---------- Sağlanan Kayıtlar
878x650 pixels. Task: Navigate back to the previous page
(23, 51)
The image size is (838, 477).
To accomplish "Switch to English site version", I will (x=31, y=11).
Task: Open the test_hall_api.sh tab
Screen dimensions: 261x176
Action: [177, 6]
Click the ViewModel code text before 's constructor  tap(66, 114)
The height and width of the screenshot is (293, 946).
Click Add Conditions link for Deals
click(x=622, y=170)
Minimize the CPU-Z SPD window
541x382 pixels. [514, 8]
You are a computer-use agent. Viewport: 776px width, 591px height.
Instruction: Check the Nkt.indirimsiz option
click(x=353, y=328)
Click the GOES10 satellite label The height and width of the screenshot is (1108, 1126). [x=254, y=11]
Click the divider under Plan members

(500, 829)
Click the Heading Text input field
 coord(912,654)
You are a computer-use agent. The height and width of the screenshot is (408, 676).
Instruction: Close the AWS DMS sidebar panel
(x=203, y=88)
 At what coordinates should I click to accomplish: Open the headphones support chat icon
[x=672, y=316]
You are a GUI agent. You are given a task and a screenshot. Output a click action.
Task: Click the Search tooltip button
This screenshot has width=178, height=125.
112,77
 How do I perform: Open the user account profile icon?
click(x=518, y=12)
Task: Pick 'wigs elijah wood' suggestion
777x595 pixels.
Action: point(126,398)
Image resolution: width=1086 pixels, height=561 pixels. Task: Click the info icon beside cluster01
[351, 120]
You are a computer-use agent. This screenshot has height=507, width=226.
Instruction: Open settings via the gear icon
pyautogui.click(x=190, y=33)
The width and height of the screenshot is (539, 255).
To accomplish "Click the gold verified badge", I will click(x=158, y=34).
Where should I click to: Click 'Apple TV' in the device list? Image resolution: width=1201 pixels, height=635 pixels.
--------------------
Yönerge: Materyalde "You are a GUI" geçen satırdan "Action: point(126,398)" geçen satıra kadar (bu satır dahil) olan satırları, boş satırları atlayarak "Sıra" ve "Satır" sütunlarından oluşan bir Markdown tablosu olarak biçimlendirin.

Alıştırma Çözümü:
| Sıra | Satır |
|---|---|
| 1 | You are a GUI agent. You are given a task and a screenshot. Output a click action. |
| 2 | Task: Click the Search tooltip button |
| 3 | This screenshot has width=178, height=125. |
| 4 | 112,77 |
| 5 |  How do I perform: Open the user account profile icon? |
| 6 | click(x=518, y=12) |
| 7 | Task: Pick 'wigs elijah wood' suggestion |
| 8 | 777x595 pixels. |
| 9 | Action: point(126,398) |